JH: Once again, I agree with you. Not that we treat them with contempt, but that programmes like Today might contribute to the growing cynicism society has for politicians and the whole political process. But which would you prefer: a society in which politicians are regarded with awe and deference, or a society in which they are publicly held to account for their actions by people like me who question them when things go wrong or when we suspect they might be misleading us?
JH: Not for me to say: I’m the one who’s asking the questions this time remember! But what I’m asking you to deal with is a rather different accusation. If people like you, who’ve never been elected to so much as a seat on the local parish council, don’t show any respect to the people the nation has elected to run the country … why should anyone else?
JH: But that’s not what I’m saying. Quite the opposite. I can’t speak for my colleagues, but I have huge respect for the men and women who choose to go into politics. I hate the idea that for so many people politics has become a dirty word. Henry Kissinger once said ninety per cent of politicians give the other ten per cent a bad reputation. The wonderful American comedian Lily Tomlin put it like this: ‘Ninety-eight per cent of the adults in this country are decent, hard-working, honest Americans. It’s the other lousy two per cent who get all the publicity. But then – we elected them.’ Yes, that’s funny, but it’s wrong. One of the greatest broadcasters of the last century, Edward R. Murrow, got closer to it when he chastised politicians who complained that broadcasters had turned politics into a circus. He said the circus was already there and all the broadcasters had done was show the people that not all the performers were well trained.
JH: In other words you regard political interviewing as a branch of showbiz rather than your high-flown pretension to be serving democracy!
JH: Look, I’m not going to pretend that we don’t want our listeners to keep listening and if that means we want to make the interviews entertaining as well as informative I’m not going to apologise for that. After all, the BBC’s founder Lord Reith said nearly a century ago that its purpose was to ‘inform, educate and entertain’. But you’ll note that he made ‘entertain’ the last in that list. Ask yourself: what’s the point of doing long, worthy and boring interviews if nobody is listening?
JH: Ah … so now we get to the nub of it don’t we? It’s all about ratings!
JH: Of course it’s not ‘all about ratings’ but obviously they matter …
JH: … because the higher they are the more you can get away with charging the BBC a king’s ransom to present the programme!

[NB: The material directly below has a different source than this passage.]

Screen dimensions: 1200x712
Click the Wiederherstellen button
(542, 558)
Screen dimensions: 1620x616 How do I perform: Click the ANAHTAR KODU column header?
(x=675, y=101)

JH: Ah … I wondered how long it would take you to get onto this because—
JH: I trust you’re not going to deny that you’ve been paid outrageous sums of money over the years for sitting in a comfy studio asking a few questions when somebody else has probably briefed you up to the eyeballs anyway?
JH: That’s not entirely fair is it? You know perfectly well I spent years as a reporter and foreign correspondent in some very dangerous parts of the world. And anyway are you really saying the amount a presenter gets paid shouldn’t be related to the size of his or her audience? That’s rubbish!
JH: Ooh … touchy aren’t we when it comes to your own greed! Have you forgotten it’s the licence payer who foots the bill and the vast majority of them earn a tiny percentage of what you take home?
JH: Yes, I am a bit touchy on this subject and that’s partly because for various reasons I got a bit of a bum rap when BBC salaries were first disclosed back in the summer of 2017. And anyway I volunteered several pay cuts as you well know …
JH: Yes yes yes … we all know you’re a saint but I’m afraid we’ve run out of time. John Humphrys … thank you.
JH: And thank you too. And now I’m going to tell my own story without all those impertinent questions …
One year after I left Today …
JH: So … we meet again. A whole year without hearing your truculent tones on Today. They seem to have managed perfectly well without you.
JH: Of course. There was never any doubt about that. I’ve always said that a programme is much more than the sum of its parts. I was one presenter among many.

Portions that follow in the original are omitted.